Reproduce, without any change, the span of lines from the opening of the records below to the line containing "Task: Toggle the Profilage checkbox", inclusive.

» **Stored data entries**
-----
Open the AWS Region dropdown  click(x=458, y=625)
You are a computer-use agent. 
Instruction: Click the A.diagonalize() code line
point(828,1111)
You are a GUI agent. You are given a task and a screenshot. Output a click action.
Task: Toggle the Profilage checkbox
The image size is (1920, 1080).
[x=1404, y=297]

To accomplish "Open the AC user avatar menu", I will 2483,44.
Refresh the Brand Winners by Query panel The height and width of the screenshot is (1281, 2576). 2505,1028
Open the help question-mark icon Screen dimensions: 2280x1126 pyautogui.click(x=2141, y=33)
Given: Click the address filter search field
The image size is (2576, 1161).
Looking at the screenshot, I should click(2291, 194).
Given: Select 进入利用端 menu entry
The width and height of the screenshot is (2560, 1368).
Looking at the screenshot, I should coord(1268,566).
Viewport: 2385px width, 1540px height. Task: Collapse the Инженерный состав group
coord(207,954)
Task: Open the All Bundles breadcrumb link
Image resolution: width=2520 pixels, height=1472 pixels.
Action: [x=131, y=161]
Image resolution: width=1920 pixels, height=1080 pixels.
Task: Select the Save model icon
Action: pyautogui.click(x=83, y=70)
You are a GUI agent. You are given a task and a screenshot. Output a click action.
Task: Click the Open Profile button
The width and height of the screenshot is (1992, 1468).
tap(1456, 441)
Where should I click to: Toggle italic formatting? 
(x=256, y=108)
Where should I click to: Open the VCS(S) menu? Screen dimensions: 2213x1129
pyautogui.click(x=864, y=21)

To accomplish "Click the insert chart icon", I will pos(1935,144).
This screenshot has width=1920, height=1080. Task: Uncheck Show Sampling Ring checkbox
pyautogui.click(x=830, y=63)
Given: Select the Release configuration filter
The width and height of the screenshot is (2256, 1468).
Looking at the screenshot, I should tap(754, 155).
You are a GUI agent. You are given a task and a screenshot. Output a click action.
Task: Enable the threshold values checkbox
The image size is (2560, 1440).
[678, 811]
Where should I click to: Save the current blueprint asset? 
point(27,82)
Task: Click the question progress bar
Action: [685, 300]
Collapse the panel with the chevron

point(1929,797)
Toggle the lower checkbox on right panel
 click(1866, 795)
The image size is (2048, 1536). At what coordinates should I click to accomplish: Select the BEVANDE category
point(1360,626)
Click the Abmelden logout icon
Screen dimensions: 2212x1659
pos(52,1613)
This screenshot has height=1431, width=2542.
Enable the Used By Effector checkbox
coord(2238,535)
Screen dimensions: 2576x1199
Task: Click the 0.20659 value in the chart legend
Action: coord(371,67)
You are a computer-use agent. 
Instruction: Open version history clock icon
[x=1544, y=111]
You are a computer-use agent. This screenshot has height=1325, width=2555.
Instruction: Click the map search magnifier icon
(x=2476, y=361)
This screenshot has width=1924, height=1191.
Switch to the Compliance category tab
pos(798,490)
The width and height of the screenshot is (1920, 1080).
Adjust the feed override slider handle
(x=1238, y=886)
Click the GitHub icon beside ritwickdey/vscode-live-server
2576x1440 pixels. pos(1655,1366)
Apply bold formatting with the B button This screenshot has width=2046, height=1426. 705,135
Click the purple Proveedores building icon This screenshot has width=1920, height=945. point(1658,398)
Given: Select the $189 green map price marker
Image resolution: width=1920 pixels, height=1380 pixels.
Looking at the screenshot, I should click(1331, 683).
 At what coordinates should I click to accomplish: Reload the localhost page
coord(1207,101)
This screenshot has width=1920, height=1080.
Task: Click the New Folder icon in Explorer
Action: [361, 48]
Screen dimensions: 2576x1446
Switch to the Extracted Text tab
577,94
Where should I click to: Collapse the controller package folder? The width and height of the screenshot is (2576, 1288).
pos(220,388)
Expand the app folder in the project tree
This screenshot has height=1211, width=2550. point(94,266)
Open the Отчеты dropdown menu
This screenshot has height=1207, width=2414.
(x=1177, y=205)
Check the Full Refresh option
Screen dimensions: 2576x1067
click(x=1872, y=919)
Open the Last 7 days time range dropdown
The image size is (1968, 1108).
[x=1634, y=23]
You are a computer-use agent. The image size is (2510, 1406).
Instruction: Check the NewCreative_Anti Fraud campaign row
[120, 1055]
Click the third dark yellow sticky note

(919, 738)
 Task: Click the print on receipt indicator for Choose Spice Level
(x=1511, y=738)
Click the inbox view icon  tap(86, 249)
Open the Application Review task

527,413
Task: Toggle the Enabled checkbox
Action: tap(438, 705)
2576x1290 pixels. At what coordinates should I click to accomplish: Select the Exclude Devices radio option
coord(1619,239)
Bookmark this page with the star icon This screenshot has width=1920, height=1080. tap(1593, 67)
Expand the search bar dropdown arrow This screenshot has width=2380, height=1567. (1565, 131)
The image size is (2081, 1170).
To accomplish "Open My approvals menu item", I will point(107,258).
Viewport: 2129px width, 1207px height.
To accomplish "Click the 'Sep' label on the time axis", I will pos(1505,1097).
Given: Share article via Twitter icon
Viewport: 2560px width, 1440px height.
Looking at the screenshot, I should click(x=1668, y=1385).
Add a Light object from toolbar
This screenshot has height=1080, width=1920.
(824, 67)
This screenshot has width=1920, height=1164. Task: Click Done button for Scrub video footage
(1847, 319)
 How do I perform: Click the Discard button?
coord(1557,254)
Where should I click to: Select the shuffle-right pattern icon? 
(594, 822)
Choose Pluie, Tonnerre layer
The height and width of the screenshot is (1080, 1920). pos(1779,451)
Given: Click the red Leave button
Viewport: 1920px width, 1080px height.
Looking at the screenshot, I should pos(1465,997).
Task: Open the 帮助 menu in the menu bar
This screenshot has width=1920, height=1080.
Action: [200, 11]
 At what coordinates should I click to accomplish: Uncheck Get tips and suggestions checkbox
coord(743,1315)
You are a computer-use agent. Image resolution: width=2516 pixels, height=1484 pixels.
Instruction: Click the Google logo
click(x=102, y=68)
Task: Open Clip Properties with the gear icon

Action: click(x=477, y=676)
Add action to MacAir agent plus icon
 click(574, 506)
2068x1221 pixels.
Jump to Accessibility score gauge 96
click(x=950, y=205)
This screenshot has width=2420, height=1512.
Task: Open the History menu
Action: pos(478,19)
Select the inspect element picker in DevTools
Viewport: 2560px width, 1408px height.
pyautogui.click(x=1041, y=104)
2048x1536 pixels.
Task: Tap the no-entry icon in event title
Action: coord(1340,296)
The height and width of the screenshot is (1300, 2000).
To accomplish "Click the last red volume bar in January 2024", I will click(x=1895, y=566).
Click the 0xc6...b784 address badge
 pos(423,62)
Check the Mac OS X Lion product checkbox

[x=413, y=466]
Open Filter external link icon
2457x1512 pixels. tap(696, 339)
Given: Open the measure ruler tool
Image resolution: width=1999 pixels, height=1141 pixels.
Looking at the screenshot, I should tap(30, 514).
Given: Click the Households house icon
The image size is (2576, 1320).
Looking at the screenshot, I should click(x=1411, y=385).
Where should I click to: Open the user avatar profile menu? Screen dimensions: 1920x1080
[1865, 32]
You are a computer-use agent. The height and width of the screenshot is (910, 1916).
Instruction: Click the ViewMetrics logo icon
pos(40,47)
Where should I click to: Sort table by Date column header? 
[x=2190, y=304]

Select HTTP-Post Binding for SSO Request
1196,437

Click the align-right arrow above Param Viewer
-----
» **Solution below**
Open the AWS Region dropdown  click(x=458, y=625)
You are a computer-use agent. 
Instruction: Click the A.diagonalize() code line
point(828,1111)
You are a GUI agent. You are given a task and a screenshot. Output a click action.
Task: Toggle the Profilage checkbox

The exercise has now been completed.